Property Advice

The missing link between GDP and property: Happiness

Private Property South Africa
Kerry Dimmer |
The missing link between GDP and property: Happiness

Gross Domestic Product (GDP) has long been used as a measure of the country’s economic well with special focus on contributing sectors. Real Estate is one of those contributors in combination with finance and business services. According to Stats SA, the property sector increased at an annual rate of 7,4% in the first quarter of this year. Stats SA also said that the property sector was, of the three, the biggest contributor recording a rise in mortgage advances and bond registrations.

GDP growth is considered as the main driver of property prices and rental prices, and real estate investment is an impactful and direct way in which to contribute to the growth of an economy.
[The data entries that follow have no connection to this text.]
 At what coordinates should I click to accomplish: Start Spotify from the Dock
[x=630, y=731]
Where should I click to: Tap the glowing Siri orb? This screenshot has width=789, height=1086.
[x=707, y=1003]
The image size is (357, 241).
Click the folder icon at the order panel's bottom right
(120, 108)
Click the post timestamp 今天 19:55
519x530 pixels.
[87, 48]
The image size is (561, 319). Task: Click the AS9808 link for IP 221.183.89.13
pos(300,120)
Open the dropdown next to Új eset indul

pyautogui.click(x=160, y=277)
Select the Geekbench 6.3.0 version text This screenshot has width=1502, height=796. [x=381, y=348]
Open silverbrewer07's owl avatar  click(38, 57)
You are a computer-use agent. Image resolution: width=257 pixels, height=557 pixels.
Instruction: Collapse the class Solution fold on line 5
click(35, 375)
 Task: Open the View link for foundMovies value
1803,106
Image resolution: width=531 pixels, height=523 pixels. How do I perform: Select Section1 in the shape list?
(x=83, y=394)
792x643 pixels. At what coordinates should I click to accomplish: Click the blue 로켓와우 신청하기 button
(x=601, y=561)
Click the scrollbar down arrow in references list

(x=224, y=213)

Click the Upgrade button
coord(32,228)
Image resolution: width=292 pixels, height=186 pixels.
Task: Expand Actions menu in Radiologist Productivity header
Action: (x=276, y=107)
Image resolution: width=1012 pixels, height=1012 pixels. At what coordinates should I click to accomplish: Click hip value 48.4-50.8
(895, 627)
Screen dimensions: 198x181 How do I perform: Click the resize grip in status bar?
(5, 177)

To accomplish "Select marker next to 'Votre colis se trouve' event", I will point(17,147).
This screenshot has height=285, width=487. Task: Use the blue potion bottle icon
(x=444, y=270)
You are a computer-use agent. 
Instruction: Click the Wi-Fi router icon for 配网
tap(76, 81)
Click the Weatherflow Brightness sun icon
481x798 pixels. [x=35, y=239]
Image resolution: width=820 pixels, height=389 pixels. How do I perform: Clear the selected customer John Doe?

To put this into perspective, there is a co-dependency between GDP and income accumulated; enough to realise a capital return from a property investment, in particular residential properties. Global research claims that median home prices correlate with GDP by between 60-95% but this obviously has dependencies and other determinants, and in the wake of Covid-19 and resulting interest rate decreases, everything is skewed.

Industry players have long thought that property should be considered a separate sector when considering GDP financial indicators, and this is truer in current times where traditional trends have run their course and new ones are emerging. Again the lowering of interest rates is a new factor swing, as is the proposed new economic restructuring modelling that the government hopes will lift SA from its recession, which before the pandemic reached our shores, was already into its second consecutive recessive quarter.

Housing’s significant contribution to GDP is, generically, determined in two different ways: residential investment, whether it’s the construction of a home, remodeling, etc and associated fee’s; and consumptive spending on housing services such as rent and utilities paid by both owners and renters. However, this is further dependent on the implementation of a well-defined and strongly protected property rights policy. Key global research reports show that the wealth of nations prosper when property rights are sound.

That said, should the asset aspect of property’s contribution to GDP be the only measure of real estate contribution to GDP? Not necessarily. For one thing GDP estimates are always historic in that they only relate to whatever period being recorded has passed and does not include a measure of wealth that is contained in a stock or asset, which may accumulate over years.

And, what about happiness?

Many studies have shown that when a certain income, or level of wealth has been achieved (among many other factors such as health, social wellbeing and lack of corruption etc), those feed into improved overall GDP growth because when people are happy, they spend more and strengthen their investment in a country. The point is that happiness does matter.

The United Nations has been publishing the World Happiness Report since 2012, and this year South Africa is ranked the bottom third, as it has been for years, at 103 of the 149 nations measured. While happiness may be subjective because it is driven by non-economic factors, even Absa Bank recognises its value by producing a quarterly Homeowners Sentiment Index. It clearly defines the concerns home owners have about the economy and how those impact on their residential property purchases, sales and rentals.

Gallup, the American analytics and advisory company, undertook a global survey with individuals across the world, asking them to rate their life satisfaction on a scale of 0-10. The headline result was clear:

the richer the country on average, the higher the level of self-reported happiness … doubling GDP per person lifts life satisfaction by some 0.7 points.

The dynamic relationship when you include happiness as the missing link, between GDP and residential property may therefore be able to drive long-term economic growth but will it raise house prices? It can go either way – a boom or a bust as it happened in the US, Ireland and Spain in the 1990s, and lower interest rates – which make us all happy – do not necessarily kick-start residential property investment nor economic activity.

Factor this in as well: the effects of interest rates on residential investment may be twice as large during a housing boom than during a housing bust, says evidence from a survey by the Bank of International Settlements (BIS), a financial institution owned by central banks to foster international monetary and financial cooperation.

It’s all so contradictory really: for every report you read that overall contentment or happiness should be included in GDP property contributions, there is another indicating that it makes no difference.

Perhaps the best measure is your individual assessment: how much are you prepared to invest in your property; how does it make you feel to own such an asset; is your property purchase safe; and ultimately how happy does all this make you?